On top of the regular syntax colors, the analyzer colors identifiers by what they are:
| Token | Color | Meaning |
|---|---|---|
| Parameter | orange | [dx] inside its define |
| Loop variable | purple | [i] inside its loop |
| Define / routine call | blue | myBlock(…), launch anim(…) |
| Enum constant | cyan | SPEED |
| Struct name | yellow | player in the declaration |
| Struct field | green | x, y fields and [player.x] uses |
| Unknown name | red underline | a name that resolves to nothing |
A [score] that isn't a parameter, loop variable, or project variable gets the red underline before you ever hit compile.
Completions know where your cursor is:
- Typing
[inside a define offers its parameters first, then struct fields, then project variables and lists. - Loop variables are only offered inside their loop.

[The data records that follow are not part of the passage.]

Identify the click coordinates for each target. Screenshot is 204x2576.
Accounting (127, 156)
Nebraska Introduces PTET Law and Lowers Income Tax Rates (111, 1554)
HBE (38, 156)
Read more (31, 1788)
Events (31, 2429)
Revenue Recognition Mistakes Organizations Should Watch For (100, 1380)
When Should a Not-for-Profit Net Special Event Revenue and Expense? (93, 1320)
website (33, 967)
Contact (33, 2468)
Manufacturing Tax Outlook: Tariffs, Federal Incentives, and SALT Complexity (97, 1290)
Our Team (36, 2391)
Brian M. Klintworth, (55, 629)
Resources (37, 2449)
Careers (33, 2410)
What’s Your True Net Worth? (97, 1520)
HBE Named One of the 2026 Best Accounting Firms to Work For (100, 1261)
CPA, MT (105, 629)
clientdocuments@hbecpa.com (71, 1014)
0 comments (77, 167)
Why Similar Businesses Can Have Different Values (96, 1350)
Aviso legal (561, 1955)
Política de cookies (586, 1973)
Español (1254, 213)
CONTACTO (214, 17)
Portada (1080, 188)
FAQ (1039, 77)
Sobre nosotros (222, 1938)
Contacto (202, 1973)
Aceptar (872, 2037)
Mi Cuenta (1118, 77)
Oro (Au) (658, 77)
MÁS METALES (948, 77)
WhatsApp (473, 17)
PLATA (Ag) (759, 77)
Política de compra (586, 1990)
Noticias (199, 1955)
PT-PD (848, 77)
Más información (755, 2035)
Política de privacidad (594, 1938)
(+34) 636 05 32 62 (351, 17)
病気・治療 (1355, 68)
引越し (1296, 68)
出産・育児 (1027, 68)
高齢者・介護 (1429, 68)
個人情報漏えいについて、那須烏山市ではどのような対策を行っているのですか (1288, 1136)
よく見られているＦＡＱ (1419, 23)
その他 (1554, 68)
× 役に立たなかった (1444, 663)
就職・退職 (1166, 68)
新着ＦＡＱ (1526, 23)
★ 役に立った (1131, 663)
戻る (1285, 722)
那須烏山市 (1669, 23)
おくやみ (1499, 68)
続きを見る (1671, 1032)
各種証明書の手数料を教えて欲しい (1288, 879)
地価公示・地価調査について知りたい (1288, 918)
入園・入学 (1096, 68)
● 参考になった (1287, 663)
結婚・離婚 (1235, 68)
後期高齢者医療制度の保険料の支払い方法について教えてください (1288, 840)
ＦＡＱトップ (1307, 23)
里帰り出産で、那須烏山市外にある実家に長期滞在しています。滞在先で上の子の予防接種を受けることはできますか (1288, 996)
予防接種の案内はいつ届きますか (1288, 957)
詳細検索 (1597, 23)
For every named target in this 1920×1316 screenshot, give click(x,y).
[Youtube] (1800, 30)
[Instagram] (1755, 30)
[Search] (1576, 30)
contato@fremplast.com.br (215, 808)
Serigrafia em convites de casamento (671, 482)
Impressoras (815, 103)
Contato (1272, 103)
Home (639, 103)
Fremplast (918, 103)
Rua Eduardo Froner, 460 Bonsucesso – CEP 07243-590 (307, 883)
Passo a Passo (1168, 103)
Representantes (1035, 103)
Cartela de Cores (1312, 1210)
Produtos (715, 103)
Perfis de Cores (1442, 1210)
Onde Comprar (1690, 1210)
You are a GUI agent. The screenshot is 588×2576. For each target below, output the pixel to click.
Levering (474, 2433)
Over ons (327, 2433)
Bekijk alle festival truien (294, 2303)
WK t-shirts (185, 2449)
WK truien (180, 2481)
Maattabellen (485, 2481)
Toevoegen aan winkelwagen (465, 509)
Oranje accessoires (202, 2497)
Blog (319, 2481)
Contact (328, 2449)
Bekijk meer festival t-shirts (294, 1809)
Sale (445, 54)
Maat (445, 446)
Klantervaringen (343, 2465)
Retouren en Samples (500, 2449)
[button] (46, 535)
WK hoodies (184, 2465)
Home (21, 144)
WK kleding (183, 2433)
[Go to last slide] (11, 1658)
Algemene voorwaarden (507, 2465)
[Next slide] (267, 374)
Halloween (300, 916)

[i]will not haunt you at the top level. - Enum constants,
definecall snippets with parameter placeholders, andlaunch/awaitsnippets for your scratchroutines all appear in the general list.
Signature help (and hover docs) now cover your blocks, not just the built-ins: type myBlock( and the parameter list from your define shows up, current argument bolded.
Warnings that require actually understanding the file (toggle: Semantic checks in Settings):
| Check | Example complaint |
|---|---|
| Unknown block call | mvoe2(1, 2) — not a built-in, define, or scratchroutine |
| Wrong argument count | move2 takes 2 argument(s) (dx, dy) — got 1 |
| Unknown scratchroutine | launch missingRoutine(…) |
| Unknown identifier | SPEDE — did you mean SPEED? |
Undefined [variable] |
not a param, loop var, struct field, or project variable |
| Shadowing | a parameter named the same as a project variable (the local wins — the linter just wants you to know) |
| Duplicate declarations | two defines with one name, duplicate enum entries |
Style opinions, delivered as blue Info squiggles (toggle: Code smells in Settings). None of these block compilation; all of them are right:
| Smell | Why it's flagged |
|---|---|
| Unused define / scratchroutine | declared, never called, launched, awaited, or cancelled |
| Unused parameter / loop variable | never read in its body |
| Busy-wait | forever { if (…) { } } with no wait — wait until (…) exists and is cheaper |
| Empty body | forever { }, empty if, empty loop |
Dead set |
set [x] to 5 immediately overwritten by another set [x] |
| Magic number | the same non-trivial literal 3+ times — make it an enum constant |
| Deep nesting | control flow more than 4 levels deep — extract a define |
| Orphaned broadcast | broadcast("msg") with no on receive "msg" in this file (fine if another sprite listens — the linter can only see one file) |
src/analyzer.js is pure analysis (no Monaco imports): symbol table, scopes, occurrence index, diagnostics, semantic-token extraction, and a per-model cache keyed on document version + sprite + project index. src/semantic-providers.js is the thin Monaco adapter that registers definition/references/highlight/rename/semantic-token providers on top of it. One parse per edit feeds everything.